Is CMS considering creating a new rehabilitation classification category for COVID-19 patients so these patients will be 60 percent rule compliant?  

  • CMS has not said it is considering adding a new classification category for COVID-19 patients, but AMRPA is aware of concerns about future 60 percent rule compliance and is exploring how best to address this concern.

Has CMS delayed implementation of the IRF PAI v. 4.0 currently scheduled to go into effect on October 1, 2020?

  • Yes, CMS has delayed the IRF PAI V.4.0 until at least October 2021, as well as the SPADES and QRP measures that were planned to be incorporated in the IRF PAI v.4.0. CMS plans to release the drafts of the new IRF PAI version “shortly after the COVID-19 PHE ends to provide ample time for training and any vendor programming.”

Has prior authorization for Medicare Advantage plans been suspended?

  • CMS has recommended, but not required, that plans suspend prior authorization.

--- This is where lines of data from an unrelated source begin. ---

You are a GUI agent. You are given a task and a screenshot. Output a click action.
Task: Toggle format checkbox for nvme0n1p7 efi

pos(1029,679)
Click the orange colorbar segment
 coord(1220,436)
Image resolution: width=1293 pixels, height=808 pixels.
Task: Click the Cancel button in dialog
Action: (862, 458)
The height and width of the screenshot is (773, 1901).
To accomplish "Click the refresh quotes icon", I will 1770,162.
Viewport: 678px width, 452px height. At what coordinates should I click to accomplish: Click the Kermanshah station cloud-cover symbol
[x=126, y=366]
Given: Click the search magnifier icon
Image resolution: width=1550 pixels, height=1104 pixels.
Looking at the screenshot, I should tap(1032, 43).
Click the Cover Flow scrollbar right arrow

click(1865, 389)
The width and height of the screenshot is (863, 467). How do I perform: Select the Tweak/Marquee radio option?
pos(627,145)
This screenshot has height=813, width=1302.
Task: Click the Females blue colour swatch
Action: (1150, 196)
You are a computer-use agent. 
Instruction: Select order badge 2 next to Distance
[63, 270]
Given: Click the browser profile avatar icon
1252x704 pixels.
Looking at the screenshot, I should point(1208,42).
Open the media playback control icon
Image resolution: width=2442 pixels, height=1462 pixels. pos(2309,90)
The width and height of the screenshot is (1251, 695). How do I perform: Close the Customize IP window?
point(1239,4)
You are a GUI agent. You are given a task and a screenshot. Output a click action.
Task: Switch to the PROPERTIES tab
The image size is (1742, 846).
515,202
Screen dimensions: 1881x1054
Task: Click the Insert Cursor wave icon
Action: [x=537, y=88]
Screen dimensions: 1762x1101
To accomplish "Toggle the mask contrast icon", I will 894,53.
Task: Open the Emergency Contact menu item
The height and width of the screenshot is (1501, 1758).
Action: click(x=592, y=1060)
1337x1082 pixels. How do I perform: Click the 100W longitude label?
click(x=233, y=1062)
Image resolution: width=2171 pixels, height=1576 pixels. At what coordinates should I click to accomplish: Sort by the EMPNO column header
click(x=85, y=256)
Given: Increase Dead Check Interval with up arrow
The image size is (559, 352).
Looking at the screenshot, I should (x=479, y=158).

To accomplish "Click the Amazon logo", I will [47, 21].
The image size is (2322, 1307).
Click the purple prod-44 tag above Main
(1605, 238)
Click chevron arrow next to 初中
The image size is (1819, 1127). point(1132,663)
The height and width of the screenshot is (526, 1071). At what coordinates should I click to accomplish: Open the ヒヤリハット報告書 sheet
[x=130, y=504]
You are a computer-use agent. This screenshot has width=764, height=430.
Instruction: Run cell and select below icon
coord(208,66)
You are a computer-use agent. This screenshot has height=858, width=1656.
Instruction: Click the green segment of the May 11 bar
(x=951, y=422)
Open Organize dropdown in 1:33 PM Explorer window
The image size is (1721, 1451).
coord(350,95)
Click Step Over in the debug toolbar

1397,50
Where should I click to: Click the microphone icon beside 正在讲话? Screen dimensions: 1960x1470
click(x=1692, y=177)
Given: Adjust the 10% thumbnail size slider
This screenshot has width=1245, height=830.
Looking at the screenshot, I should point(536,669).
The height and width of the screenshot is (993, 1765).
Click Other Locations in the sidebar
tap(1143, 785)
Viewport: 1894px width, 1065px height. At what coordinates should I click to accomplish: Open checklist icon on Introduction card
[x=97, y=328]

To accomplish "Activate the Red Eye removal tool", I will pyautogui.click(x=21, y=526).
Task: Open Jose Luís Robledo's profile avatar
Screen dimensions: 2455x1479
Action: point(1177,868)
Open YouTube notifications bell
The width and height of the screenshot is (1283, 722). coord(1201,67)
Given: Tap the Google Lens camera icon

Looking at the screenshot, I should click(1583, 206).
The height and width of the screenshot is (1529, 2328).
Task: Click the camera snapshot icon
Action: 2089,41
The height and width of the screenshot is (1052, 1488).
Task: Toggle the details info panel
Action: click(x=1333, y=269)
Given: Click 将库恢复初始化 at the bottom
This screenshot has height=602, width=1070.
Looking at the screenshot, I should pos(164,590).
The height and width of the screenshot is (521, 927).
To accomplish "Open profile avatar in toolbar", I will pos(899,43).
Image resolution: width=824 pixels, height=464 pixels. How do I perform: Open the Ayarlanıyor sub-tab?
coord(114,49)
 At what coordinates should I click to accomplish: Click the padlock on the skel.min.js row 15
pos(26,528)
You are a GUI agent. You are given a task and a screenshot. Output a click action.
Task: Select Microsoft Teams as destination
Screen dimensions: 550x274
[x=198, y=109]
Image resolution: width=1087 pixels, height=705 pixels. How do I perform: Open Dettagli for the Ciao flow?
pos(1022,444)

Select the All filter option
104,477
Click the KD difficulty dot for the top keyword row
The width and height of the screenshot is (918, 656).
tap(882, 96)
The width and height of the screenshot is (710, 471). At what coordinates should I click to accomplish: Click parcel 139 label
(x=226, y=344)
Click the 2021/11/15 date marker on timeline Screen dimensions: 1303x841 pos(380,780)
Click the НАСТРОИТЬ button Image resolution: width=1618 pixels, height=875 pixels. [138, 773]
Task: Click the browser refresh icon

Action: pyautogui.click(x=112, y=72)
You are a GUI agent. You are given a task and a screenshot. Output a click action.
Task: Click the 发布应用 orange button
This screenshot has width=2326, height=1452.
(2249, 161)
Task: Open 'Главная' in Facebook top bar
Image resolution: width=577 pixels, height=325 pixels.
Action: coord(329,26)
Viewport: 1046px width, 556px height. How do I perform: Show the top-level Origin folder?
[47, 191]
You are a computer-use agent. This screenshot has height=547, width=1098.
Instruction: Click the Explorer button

Many plans have done so. If you need assistance finding information about a specific plans position, please contact the AMRPA staff.

In a state where all/most of Medicaid is provided through Managed Care Organizations (MCOs), do the Medicaid 1135 waivers that specifically say “fee-for-service” also apply to the managed Medicaid?

  • The state Medicaid agency will need to determine if the 1135 waivers for fee-for-service will also apply to managed care. To determine if the waivers apply to managed care in your state, check with your state-specific Medicaid agency.

CMS announced it was waiving the “detailed regulatory requirements” related to discharge planning that normally apply to hospitals.  Does this waiver extend to IRFs?

  • CMS has not clarified this point to date.  AMRPA continues to request guidance from CMS on this issue.